"""

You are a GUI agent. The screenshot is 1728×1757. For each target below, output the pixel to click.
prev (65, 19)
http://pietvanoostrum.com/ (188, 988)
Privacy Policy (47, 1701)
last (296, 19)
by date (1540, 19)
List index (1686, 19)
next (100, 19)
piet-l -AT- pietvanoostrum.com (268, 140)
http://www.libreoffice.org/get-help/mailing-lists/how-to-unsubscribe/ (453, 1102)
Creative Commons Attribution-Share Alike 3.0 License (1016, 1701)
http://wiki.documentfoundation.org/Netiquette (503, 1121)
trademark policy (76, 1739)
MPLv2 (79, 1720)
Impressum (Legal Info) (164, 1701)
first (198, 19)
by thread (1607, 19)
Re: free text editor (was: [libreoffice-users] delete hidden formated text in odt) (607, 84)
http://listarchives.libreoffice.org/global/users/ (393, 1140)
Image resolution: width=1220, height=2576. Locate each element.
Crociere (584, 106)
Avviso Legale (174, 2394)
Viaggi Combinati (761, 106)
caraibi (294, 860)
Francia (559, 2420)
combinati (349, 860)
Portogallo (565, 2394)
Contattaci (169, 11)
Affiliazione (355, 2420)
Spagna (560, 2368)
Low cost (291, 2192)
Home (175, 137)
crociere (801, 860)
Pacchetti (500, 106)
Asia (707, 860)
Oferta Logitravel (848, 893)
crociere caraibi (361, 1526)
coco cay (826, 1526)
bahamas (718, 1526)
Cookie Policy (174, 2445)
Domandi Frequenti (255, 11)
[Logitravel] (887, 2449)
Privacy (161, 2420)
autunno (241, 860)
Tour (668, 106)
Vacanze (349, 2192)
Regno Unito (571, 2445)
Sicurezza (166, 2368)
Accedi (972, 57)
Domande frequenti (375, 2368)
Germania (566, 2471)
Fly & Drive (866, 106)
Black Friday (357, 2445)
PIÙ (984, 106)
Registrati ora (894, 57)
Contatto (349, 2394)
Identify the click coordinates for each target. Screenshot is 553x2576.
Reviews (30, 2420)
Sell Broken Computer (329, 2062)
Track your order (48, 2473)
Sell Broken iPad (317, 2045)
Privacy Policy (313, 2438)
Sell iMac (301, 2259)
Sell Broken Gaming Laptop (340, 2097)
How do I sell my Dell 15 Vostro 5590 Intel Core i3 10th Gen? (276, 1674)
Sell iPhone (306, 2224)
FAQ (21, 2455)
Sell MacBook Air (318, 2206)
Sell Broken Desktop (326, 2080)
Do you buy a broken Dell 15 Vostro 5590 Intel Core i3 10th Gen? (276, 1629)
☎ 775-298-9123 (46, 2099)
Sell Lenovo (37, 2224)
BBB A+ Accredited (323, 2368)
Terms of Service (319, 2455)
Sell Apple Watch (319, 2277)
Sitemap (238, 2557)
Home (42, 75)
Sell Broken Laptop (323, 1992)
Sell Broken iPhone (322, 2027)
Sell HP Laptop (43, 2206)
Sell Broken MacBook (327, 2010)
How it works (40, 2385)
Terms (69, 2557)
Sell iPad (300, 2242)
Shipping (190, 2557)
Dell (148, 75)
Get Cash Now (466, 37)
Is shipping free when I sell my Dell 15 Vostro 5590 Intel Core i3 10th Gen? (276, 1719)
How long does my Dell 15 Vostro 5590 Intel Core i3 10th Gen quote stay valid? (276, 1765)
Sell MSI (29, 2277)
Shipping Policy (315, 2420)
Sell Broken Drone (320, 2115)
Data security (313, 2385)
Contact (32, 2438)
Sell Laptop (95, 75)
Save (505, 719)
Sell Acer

"""

Exercise objective >> Where the listing above reaches the line that contains "piet-l -AT- pietvanoostrum.com (268, 140)", start retyping, and finish with the line that contains "[Logitravel] (887, 2449)"; reproduce those lines exactly and no others.

Completed task >>
piet-l -AT- pietvanoostrum.com (268, 140)
http://www.libreoffice.org/get-help/mailing-lists/how-to-unsubscribe/ (453, 1102)
Creative Commons Attribution-Share Alike 3.0 License (1016, 1701)
http://wiki.documentfoundation.org/Netiquette (503, 1121)
trademark policy (76, 1739)
MPLv2 (79, 1720)
Impressum (Legal Info) (164, 1701)
first (198, 19)
by thread (1607, 19)
Re: free text editor (was: [libreoffice-users] delete hidden formated text in odt) (607, 84)
http://listarchives.libreoffice.org/global/users/ (393, 1140)
Image resolution: width=1220, height=2576. Locate each element.
Crociere (584, 106)
Avviso Legale (174, 2394)
Viaggi Combinati (761, 106)
caraibi (294, 860)
Francia (559, 2420)
combinati (349, 860)
Portogallo (565, 2394)
Contattaci (169, 11)
Affiliazione (355, 2420)
Spagna (560, 2368)
Low cost (291, 2192)
Home (175, 137)
crociere (801, 860)
Pacchetti (500, 106)
Asia (707, 860)
Oferta Logitravel (848, 893)
crociere caraibi (361, 1526)
coco cay (826, 1526)
bahamas (718, 1526)
Cookie Policy (174, 2445)
Domandi Frequenti (255, 11)
[Logitravel] (887, 2449)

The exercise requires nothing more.